Call them disabilities, differently-abled, or whatever you like; if you have a child that has a physical difference of some sort eventually you will have to deal with it.
My son Sean was born with Unilateral Microtia. That is a very large term which simply means he has only one working ear, the other is almost not there. I didn’t do anything to cause it, as far as I know it doesn’t run in the family, but there it is…and I see it every time I look at my son.
It took me a long time to get over the feeling of guilt. Maybe I didn’t eat right. Maybe I didn’t eat enough organics. The conclusion that I finally came to was maybe I did everything right and it just happened. Sean’s unilateral microtia means that he is deaf in one ear. His ear, what there is of it looks funny”. And as much as I want to beat up every kid that teases him I can’t.
We have been lucky. I homeschool him and the kids at our church are a pretty accepting lot. Once in awhile someone teases him about it but it is usually a new kid showing off, and it is rare. Sean handles it well. He just tells people that is the way God made him. Period.
There is surgery available to him but it is something I want him to decide for himself. It is a long and involved surgery, painful healing times, and I am not sure that a well adjusted 11 year old needs it.
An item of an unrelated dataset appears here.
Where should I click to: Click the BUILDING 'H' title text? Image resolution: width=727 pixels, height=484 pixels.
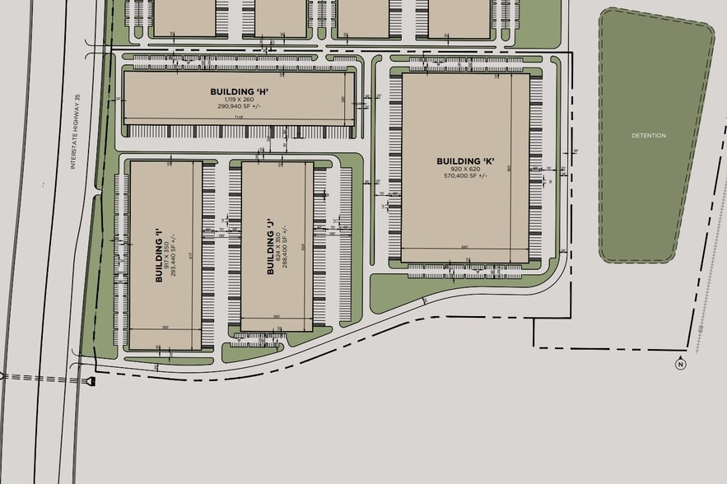pyautogui.click(x=239, y=91)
I feel it should be his choice when he is old enough to decide. We have encouraged him to accept himself the way he is and accept that sometimes other people will disdain him because of his ear. He is o.k. with that.
He has learned to be open with others. If he is in a church situation like Sunday School he knows to tell the teacher if he is having trouble hearing. For a short time he tried to get out of doing his chores with the “Sorry, mom, I didn’t hear you” card. I figured that out really quick and I make sure he is looking at me when I speak to him. He gets cut no slack for not hearing me.
Accepting a difference of any sort is just that. It is accepting that there is a difference and that you will have to work around that difference. Pretending it doesn’t exist or giving it too much attention are not healthy ways to deal with it. Do you have a child that has a physical difference? How do you handle it when it comes to other kids and social situations?